(Saved entries)

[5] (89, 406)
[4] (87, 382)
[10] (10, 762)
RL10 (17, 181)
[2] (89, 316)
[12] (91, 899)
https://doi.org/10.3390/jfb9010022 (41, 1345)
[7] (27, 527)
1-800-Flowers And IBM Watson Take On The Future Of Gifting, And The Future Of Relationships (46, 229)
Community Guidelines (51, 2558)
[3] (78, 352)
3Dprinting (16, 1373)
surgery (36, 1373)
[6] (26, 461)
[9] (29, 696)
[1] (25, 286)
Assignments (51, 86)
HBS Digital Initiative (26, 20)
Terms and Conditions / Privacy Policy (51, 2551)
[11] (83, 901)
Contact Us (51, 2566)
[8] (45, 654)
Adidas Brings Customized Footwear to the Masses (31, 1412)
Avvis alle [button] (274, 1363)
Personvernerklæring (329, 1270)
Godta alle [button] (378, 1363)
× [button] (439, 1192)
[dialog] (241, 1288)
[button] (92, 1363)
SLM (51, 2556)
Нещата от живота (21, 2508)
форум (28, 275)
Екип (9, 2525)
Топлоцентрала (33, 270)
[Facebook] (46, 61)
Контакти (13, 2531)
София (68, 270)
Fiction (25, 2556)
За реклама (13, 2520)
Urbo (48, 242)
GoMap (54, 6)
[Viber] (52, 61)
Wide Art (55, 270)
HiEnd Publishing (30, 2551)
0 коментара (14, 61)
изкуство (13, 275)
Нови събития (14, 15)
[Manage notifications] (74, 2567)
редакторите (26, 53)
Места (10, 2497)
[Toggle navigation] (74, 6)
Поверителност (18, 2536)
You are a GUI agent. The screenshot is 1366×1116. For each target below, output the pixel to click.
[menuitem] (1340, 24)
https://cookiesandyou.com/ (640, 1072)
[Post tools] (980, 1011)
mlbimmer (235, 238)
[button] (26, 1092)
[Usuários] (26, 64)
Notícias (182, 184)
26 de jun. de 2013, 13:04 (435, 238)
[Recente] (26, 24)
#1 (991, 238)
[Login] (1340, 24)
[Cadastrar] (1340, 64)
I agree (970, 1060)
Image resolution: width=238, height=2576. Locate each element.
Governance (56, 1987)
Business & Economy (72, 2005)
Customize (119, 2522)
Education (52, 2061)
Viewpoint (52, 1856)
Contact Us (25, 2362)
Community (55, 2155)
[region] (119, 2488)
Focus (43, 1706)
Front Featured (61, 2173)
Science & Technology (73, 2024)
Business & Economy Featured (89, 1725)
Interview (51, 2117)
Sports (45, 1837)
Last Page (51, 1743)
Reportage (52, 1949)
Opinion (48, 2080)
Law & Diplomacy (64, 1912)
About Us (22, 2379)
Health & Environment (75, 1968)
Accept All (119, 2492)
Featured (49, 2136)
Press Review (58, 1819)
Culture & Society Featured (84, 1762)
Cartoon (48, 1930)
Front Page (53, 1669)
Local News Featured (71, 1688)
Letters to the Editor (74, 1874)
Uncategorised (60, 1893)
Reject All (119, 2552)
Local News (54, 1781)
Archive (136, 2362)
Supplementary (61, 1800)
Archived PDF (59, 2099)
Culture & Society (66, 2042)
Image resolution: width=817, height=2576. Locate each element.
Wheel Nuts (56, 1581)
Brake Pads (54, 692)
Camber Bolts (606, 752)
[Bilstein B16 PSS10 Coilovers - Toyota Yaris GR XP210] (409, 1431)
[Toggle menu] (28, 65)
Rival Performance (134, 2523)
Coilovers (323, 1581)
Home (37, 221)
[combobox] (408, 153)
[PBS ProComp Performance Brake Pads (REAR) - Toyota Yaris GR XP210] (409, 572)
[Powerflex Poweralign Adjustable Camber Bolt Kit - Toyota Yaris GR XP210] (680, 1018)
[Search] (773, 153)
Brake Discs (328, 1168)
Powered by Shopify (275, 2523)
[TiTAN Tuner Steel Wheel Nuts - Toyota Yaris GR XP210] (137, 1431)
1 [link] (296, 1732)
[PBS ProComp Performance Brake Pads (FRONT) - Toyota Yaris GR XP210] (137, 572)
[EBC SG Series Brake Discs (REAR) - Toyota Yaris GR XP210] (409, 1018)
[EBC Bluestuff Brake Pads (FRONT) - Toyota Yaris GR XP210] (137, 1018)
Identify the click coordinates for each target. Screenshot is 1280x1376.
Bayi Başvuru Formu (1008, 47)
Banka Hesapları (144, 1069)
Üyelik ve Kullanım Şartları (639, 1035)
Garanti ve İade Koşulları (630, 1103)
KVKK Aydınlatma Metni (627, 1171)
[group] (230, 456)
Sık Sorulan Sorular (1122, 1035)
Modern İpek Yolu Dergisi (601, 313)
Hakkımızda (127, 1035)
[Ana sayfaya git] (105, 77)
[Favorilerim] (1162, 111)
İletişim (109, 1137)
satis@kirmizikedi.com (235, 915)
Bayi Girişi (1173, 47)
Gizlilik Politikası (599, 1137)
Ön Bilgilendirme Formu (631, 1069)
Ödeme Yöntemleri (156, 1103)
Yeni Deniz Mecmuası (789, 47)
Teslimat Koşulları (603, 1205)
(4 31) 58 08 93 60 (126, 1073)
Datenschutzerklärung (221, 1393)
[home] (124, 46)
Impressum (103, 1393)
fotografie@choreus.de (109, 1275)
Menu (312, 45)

*YOUR ASSIGNMENT*
Transcribe every record above exactly.

*WRITTEN REPLY*
[5] (89, 406)
[4] (87, 382)
[10] (10, 762)
RL10 (17, 181)
[2] (89, 316)
[12] (91, 899)
https://doi.org/10.3390/jfb9010022 (41, 1345)
[7] (27, 527)
1-800-Flowers And IBM Watson Take On The Future Of Gifting, And The Future Of Relationships (46, 229)
Community Guidelines (51, 2558)
[3] (78, 352)
3Dprinting (16, 1373)
surgery (36, 1373)
[6] (26, 461)
[9] (29, 696)
[1] (25, 286)
Assignments (51, 86)
HBS Digital Initiative (26, 20)
Terms and Conditions / Privacy Policy (51, 2551)
[11] (83, 901)
Contact Us (51, 2566)
[8] (45, 654)
Adidas Brings Customized Footwear to the Masses (31, 1412)
Avvis alle [button] (274, 1363)
Personvernerklæring (329, 1270)
Godta alle [button] (378, 1363)
× [button] (439, 1192)
[dialog] (241, 1288)
[button] (92, 1363)
SLM (51, 2556)
Нещата от живота (21, 2508)
форум (28, 275)
Екип (9, 2525)
Топлоцентрала (33, 270)
[Facebook] (46, 61)
Контакти (13, 2531)
София (68, 270)
Fiction (25, 2556)
За реклама (13, 2520)
Urbo (48, 242)
GoMap (54, 6)
[Viber] (52, 61)
Wide Art (55, 270)
HiEnd Publishing (30, 2551)
0 коментара (14, 61)
изкуство (13, 275)
Нови събития (14, 15)
[Manage notifications] (74, 2567)
редакторите (26, 53)
Места (10, 2497)
[Toggle navigation] (74, 6)
Поверителност (18, 2536)
You are a GUI agent. The screenshot is 1366×1116. For each target below, output the pixel to click.
[menuitem] (1340, 24)
https://cookiesandyou.com/ (640, 1072)
[Post tools] (980, 1011)
mlbimmer (235, 238)
[button] (26, 1092)
[Usuários] (26, 64)
Notícias (182, 184)
26 de jun. de 2013, 13:04 (435, 238)
[Recente] (26, 24)
#1 (991, 238)
[Login] (1340, 24)
[Cadastrar] (1340, 64)
I agree (970, 1060)
Image resolution: width=238, height=2576. Locate each element.
Governance (56, 1987)
Business & Economy (72, 2005)
Customize (119, 2522)
Education (52, 2061)
Viewpoint (52, 1856)
Contact Us (25, 2362)
Community (55, 2155)
[region] (119, 2488)
Focus (43, 1706)
Front Featured (61, 2173)
Science & Technology (73, 2024)
Business & Economy Featured (89, 1725)
Interview (51, 2117)
Sports (45, 1837)
Last Page (51, 1743)
Reportage (52, 1949)
Opinion (48, 2080)
Law & Diplomacy (64, 1912)
About Us (22, 2379)
Health & Environment (75, 1968)
Accept All (119, 2492)
Featured (49, 2136)
Press Review (58, 1819)
Culture & Society Featured (84, 1762)
Cartoon (48, 1930)
Front Page (53, 1669)
Local News Featured (71, 1688)
Letters to the Editor (74, 1874)
Uncategorised (60, 1893)
Reject All (119, 2552)
Local News (54, 1781)
Archive (136, 2362)
Supplementary (61, 1800)
Archived PDF (59, 2099)
Culture & Society (66, 2042)
Image resolution: width=817, height=2576. Locate each element.
Wheel Nuts (56, 1581)
Brake Pads (54, 692)
Camber Bolts (606, 752)
[Bilstein B16 PSS10 Coilovers - Toyota Yaris GR XP210] (409, 1431)
[Toggle menu] (28, 65)
Rival Performance (134, 2523)
Coilovers (323, 1581)
Home (37, 221)
[combobox] (408, 153)
[PBS ProComp Performance Brake Pads (REAR) - Toyota Yaris GR XP210] (409, 572)
[Powerflex Poweralign Adjustable Camber Bolt Kit - Toyota Yaris GR XP210] (680, 1018)
[Search] (773, 153)
Brake Discs (328, 1168)
Powered by Shopify (275, 2523)
[TiTAN Tuner Steel Wheel Nuts - Toyota Yaris GR XP210] (137, 1431)
1 [link] (296, 1732)
[PBS ProComp Performance Brake Pads (FRONT) - Toyota Yaris GR XP210] (137, 572)
[EBC SG Series Brake Discs (REAR) - Toyota Yaris GR XP210] (409, 1018)
[EBC Bluestuff Brake Pads (FRONT) - Toyota Yaris GR XP210] (137, 1018)
Identify the click coordinates for each target. Screenshot is 1280x1376.
Bayi Başvuru Formu (1008, 47)
Banka Hesapları (144, 1069)
Üyelik ve Kullanım Şartları (639, 1035)
Garanti ve İade Koşulları (630, 1103)
KVKK Aydınlatma Metni (627, 1171)
[group] (230, 456)
Sık Sorulan Sorular (1122, 1035)
Modern İpek Yolu Dergisi (601, 313)
Hakkımızda (127, 1035)
[Ana sayfaya git] (105, 77)
[Favorilerim] (1162, 111)
İletişim (109, 1137)
satis@kirmizikedi.com (235, 915)
Bayi Girişi (1173, 47)
Gizlilik Politikası (599, 1137)
Ön Bilgilendirme Formu (631, 1069)
Ödeme Yöntemleri (156, 1103)
Yeni Deniz Mecmuası (789, 47)
Teslimat Koşulları (603, 1205)
(4 31) 58 08 93 60 (126, 1073)
Datenschutzerklärung (221, 1393)
[home] (124, 46)
Impressum (103, 1393)
fotografie@choreus.de (109, 1275)
Menu (312, 45)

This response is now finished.